Donald Dossier: Cut That Meat

Donald Dossier: Cut That Meat

By Daniel Malloy

Beef aficionado President Donald Trump understands the political implications of a meat shortage.
SourceImages Getty, Composite Sean Culligan/OZY


Starting with the meat industry, legal fights over the herky-jerky coronavirus reopening will play out for years.

By Daniel Malloy

If it hasn’t already, the meat in your supermarket display cases is about to become even scarcer. Meatpacking plants have been forced to shutter across the country after they became coronavirus breeding grounds for their low-paid, disproportionately immigrant workforce. Mega-grocer Kroger is now limiting customers’ purchases of beef and pork. This is not to the liking of President Donald Trump, a known beef aficionado and one who understands the political implications of a meat shortage.

Last week, Trump issued an executive order under the Defense Production Act declaring meatpacking plants to be critical infrastructure — and giving the Agriculture Department authority to keep them open. “They’re so happy,” Trump said Wednesday after a call with meat executives. “They’re all gung-ho, and we solved their problems.” There was talk of ensuring that health and safety guidelines are followed, but the real reason for all this is simple: lawsuits.

As a herky-jerky reopening of the U.S. commences, with dozens of states relaxing shutdown orders, the legal fallout will be felt for years to come. Who’s to blame if I contract coronavirus? Can I be effectively forced to work in dangerous conditions? How can our legal landscape handle this bizarre pandemic reality?

Before the executive order, meat processor Smithfield Foods already faced a lawsuit for unsafe conditions at a plant in Missouri, alleging that the company provided its employees insufficient protective equipment and didn’t allow for social distancing. But if meatpacking plants now essentially have the blessing of the feds to open, that’s quite the legal shield.

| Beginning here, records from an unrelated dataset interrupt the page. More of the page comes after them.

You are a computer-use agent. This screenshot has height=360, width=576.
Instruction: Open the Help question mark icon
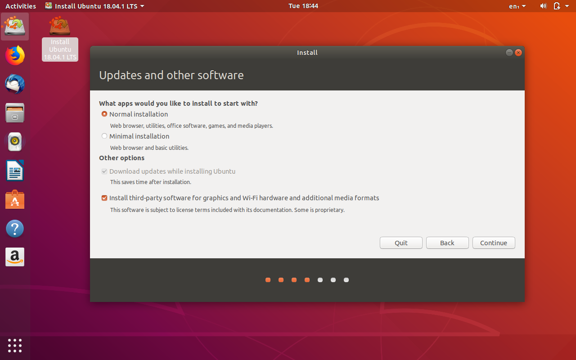(15, 229)
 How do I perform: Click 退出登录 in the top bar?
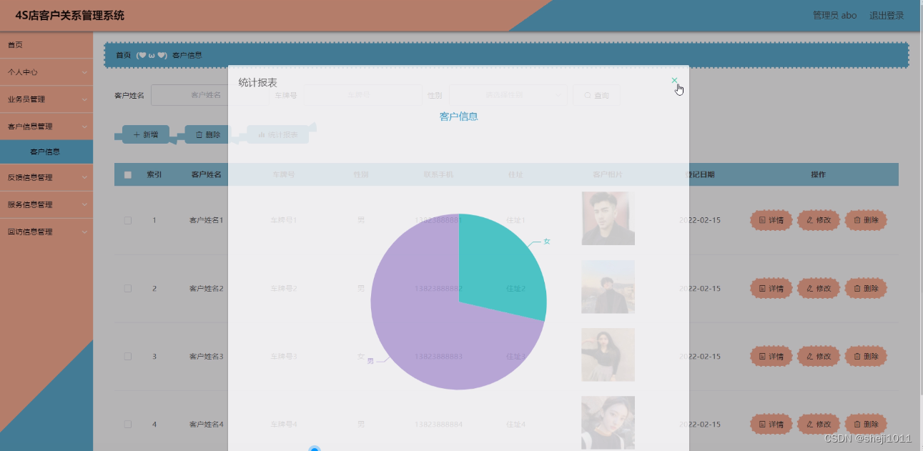click(x=887, y=14)
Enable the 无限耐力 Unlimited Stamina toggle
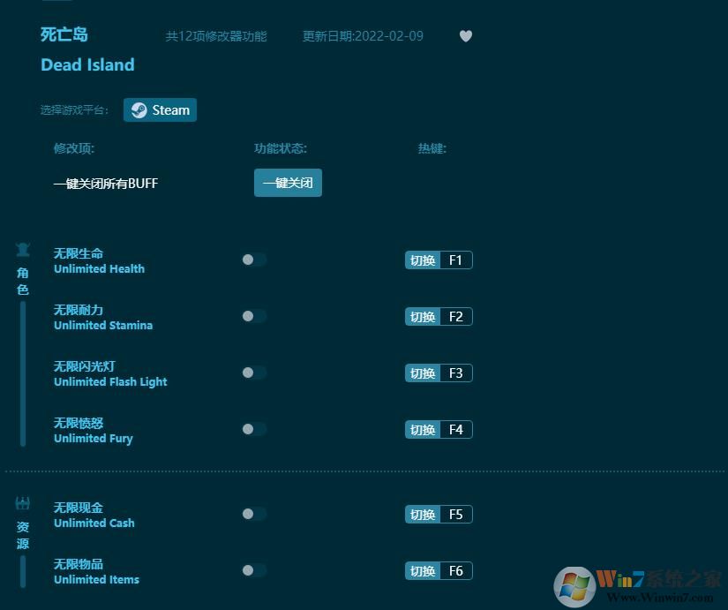728x610 pixels. pos(253,316)
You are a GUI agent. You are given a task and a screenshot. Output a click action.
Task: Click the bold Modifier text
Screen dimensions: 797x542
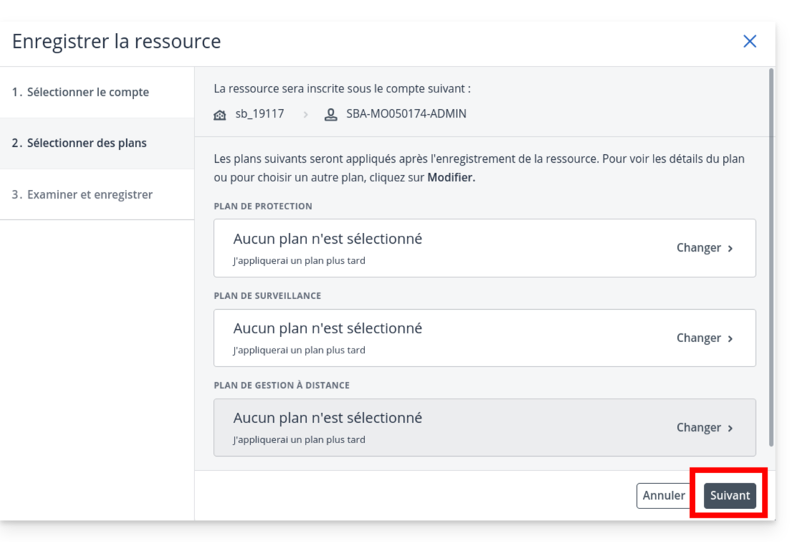point(451,178)
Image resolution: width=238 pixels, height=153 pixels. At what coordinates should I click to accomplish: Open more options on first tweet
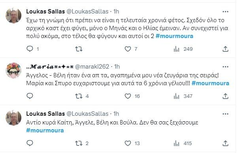(x=225, y=11)
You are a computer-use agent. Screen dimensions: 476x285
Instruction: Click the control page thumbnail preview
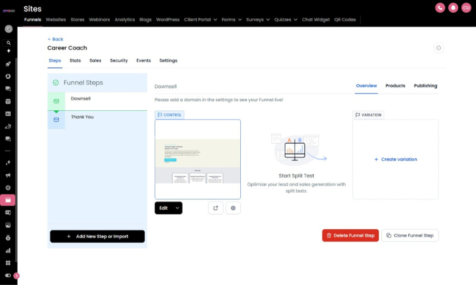point(197,159)
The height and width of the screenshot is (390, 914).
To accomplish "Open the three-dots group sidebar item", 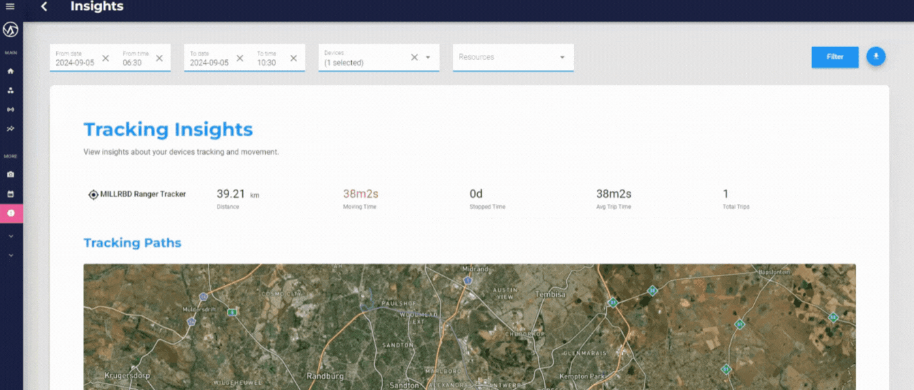I will pos(10,90).
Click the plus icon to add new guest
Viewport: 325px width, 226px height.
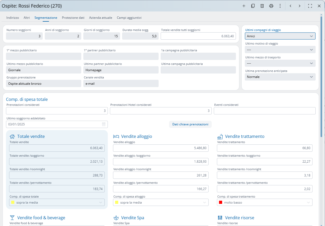pos(244,6)
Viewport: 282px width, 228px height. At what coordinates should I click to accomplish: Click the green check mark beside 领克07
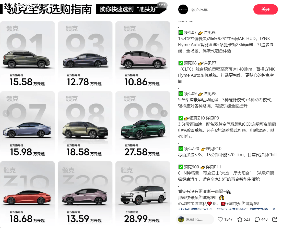(x=181, y=32)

More business owners would love the same protection, as a virus lawsuit payout could kill a struggling restaurant or hair salon. Lobbying is accelerating for the feds to provide new protections. And it will be the biggest fight in the weeks to come in Congress: Senate Majority Leader Mitch McConnell, with an overblown warning about a “pandemic of lawsuits,” is making legal liability protections a Republican requirement in any future relief package in Congress — as many in both parties agitate for help for state and local governments, and for pandemic-wracked businesses and employees. House Speaker Nancy Pelosi, a Democrat, has said liability protections are a no-go, as she would rather protect workers and patients. The dispute will beget some classic partisan finger-pointing about the GOP being in the thrall of business executives, while Democrats only want to cozy up to trial lawyers — crucial sources of campaign donations for the parties.

The mudslinging will be familiar, but the larger questions are unprecedented.

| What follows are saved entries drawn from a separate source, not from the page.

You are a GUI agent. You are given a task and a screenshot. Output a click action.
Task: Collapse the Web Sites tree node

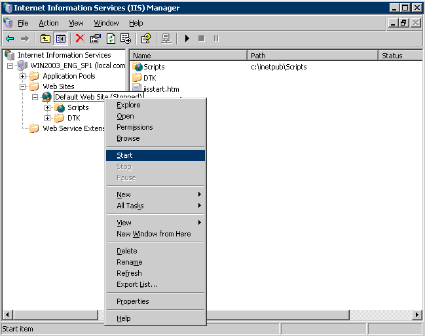22,86
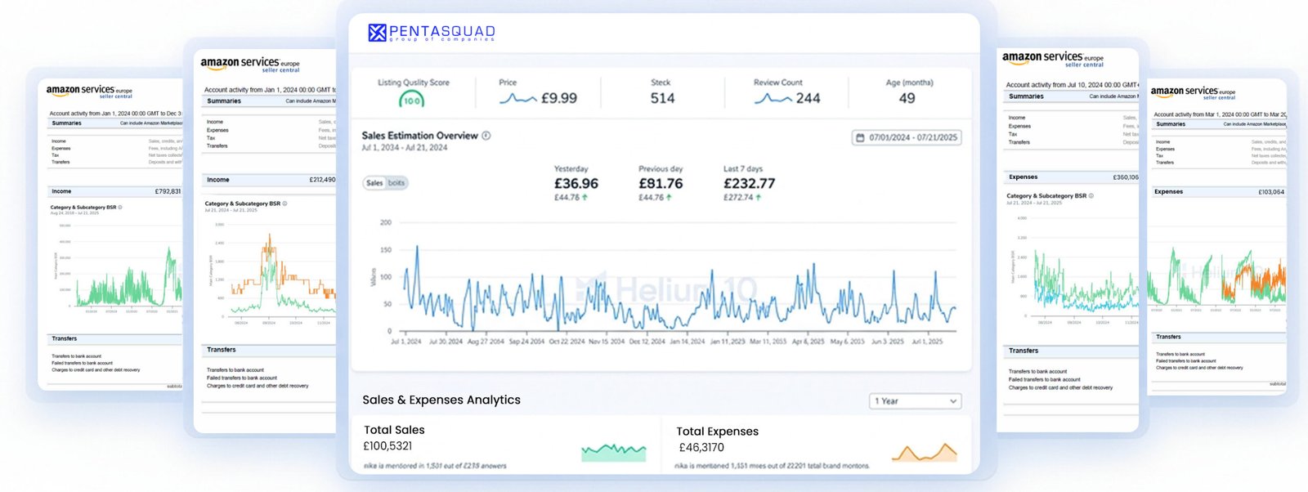The width and height of the screenshot is (1308, 492).
Task: Click the Sales Estimation Overview title
Action: (419, 136)
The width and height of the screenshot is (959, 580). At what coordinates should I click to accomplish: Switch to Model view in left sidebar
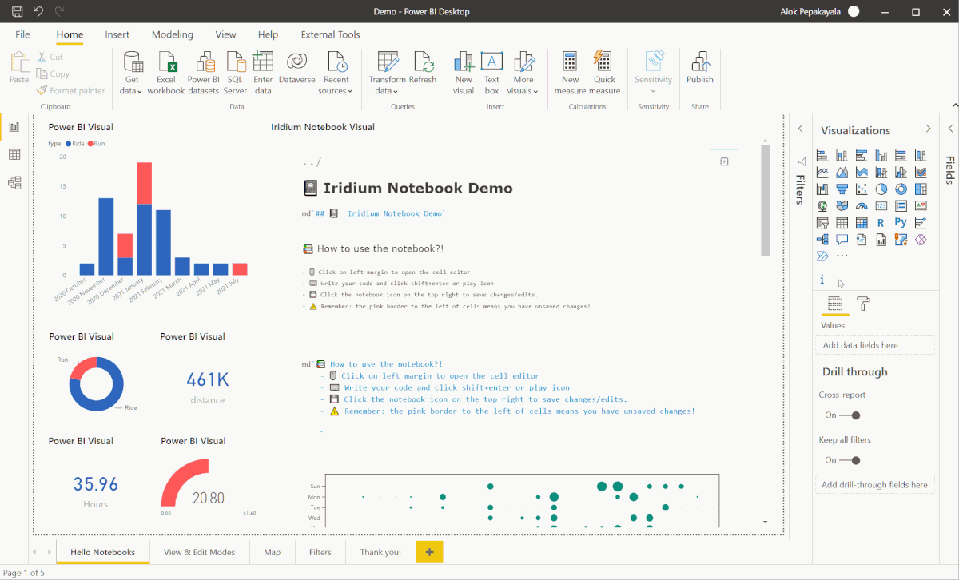click(x=14, y=182)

Take the row over unemployment insurance. In states where businesses are opening back up, many immunocompromised employees might worry about returning to the workplace for fear of catching the virus. Iowa Gov. Kim Reynolds, a Republican, said not showing up for work due to health concerns constitutes a “voluntary quit” and would make an employee ineligible for unemployment benefits. This will likely be the case across much of the country — and the impetus for more lawsuits.

Federal law says companies have a duty to provide a safe workplace, while a patchwork of state statutes will determine what kinds of claims customers might be able to bring. A problem for any potential plaintiffs will be proving where they contracted the virus, no easy task in a global pandemic.

Trump has indicated he would like to do more on liability protections, and advisers like Larry Kudlow are touting them on TV. As a business owner, Trump’s instincts clearly lean that way. But being seen as protecting the bosses over his blue-collar base carries substantial political risk.

One thing we do know in this uncertain time: Lawyers will be busy.